Quand on regarde dans notre rétroviseur, nous les soignants qui, depuis de nombreuses années, tentons de changer le système, cela nous bouscule de rencontrer aujourd’hui dans nos combats des médecins qui criaient haut et fort contre notre vision de la médecine libérale, du système de santé et de la société dans son ensemble. Que se passe-t-il ? Nos convictions ne sont plus d’actualité ou ce sont les opposants d’hier qui ont enfin compris ? Soyons réalistes, si nos utopies d’hier sont d’actualité, c’est parce que certes nous avions raison avant les autres, mais surtout parce que les évolutions, les nouveaux défis nous donnent raison plus que l’idéologie qui reste pourtant la nôtre.
Notre combat d’aujourd’hui pour les MSP, les Centres de santé, la fin de l’exercice solitaire, la fin du paiement à l’acte, l’accès aux soins pour tous, la santé plus que le soin, le collectif plus que l’individualisme, le système solidaire contre le système marchand, ce combat reste juste, mais il s’habille moins de phraséologie idéologique pour endosser l’habit du professionnel qui porte une espérance d’exercer son métier dans un monde plus juste, face aux inégalités que nous côtoyons chaque jour dans nos lieux de soins.
Toutes ces transformations, ces évolutions, posent une seule question : quelle place demain pour la médecine libérale des soins primaires ? Plusieurs choix sont toujours possibles : le repli sur l’existant dans un conservatisme archaïque, une fuite en avant sans savoir où on va ? La médecine libérale va-t-elle laisser les autres choisir pour elle ? L’État est sous pression, il oscille entre plus de régulation et de normalisation, ou l’institution d’un service public de santé pour un panier de soins a minima, le reste au secteur marchand qui se lèche les babines, il y a du profit à se faire… Pendant ce temps-là, le citoyen cherche désespérément un médecin généraliste !
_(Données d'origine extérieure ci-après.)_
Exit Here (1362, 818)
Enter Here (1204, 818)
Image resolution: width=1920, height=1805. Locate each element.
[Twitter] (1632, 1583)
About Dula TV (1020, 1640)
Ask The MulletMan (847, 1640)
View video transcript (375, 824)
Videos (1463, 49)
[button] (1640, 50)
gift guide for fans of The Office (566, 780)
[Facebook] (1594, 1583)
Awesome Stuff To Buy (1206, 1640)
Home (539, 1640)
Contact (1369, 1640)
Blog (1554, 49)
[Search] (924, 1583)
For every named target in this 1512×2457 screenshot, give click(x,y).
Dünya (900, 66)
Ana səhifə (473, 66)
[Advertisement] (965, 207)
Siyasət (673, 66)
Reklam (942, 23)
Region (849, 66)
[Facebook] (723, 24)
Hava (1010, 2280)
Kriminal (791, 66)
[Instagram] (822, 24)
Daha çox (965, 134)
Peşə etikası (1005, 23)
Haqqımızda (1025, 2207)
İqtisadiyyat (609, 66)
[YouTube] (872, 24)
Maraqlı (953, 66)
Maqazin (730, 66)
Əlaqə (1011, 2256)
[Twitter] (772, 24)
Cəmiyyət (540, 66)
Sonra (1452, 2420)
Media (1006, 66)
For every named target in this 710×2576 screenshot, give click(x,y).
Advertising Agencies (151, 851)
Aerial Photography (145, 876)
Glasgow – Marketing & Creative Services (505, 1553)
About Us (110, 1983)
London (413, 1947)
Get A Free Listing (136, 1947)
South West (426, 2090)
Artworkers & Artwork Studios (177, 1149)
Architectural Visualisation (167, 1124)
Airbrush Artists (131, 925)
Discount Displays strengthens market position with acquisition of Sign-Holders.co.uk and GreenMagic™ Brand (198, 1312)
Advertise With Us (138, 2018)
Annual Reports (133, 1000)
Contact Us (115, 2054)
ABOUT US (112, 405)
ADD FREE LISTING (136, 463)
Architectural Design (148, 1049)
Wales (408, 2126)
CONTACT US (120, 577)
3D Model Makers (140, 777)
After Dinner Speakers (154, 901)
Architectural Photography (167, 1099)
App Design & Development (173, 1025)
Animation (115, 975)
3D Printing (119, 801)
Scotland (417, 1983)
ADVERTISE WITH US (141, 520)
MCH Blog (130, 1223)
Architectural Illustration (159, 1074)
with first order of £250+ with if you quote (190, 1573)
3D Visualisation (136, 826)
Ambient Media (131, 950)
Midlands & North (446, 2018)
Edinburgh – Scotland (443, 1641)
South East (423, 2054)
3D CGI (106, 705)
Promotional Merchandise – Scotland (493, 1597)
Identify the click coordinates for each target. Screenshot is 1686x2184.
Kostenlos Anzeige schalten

N’est-il pas temps de refonder la médecine générale libérale sur de nouvelles valeurs plus éthiques, sur la pluriprofessionnalité, sur l’organisation collective, en fait sur ce qui pour le moment fait la preuve d’un existant, certes encore minoritaire, mais qui a le grand mérite de proposer une réelle refondation de la médecine libérale ?


par Didier Ménard, Pratiques N°87, octobre 2019

Documents joints


[1Charte de la médecine libérale de 1927 : liberté de choix du médecin par le malade, liberté de prescription, respect du secret professionnel, contrôle des malades par les caisses (et des médecins par leur syndicat) et liberté des tarifs, en paiement direct et par entente directe entre le malade et le médecin.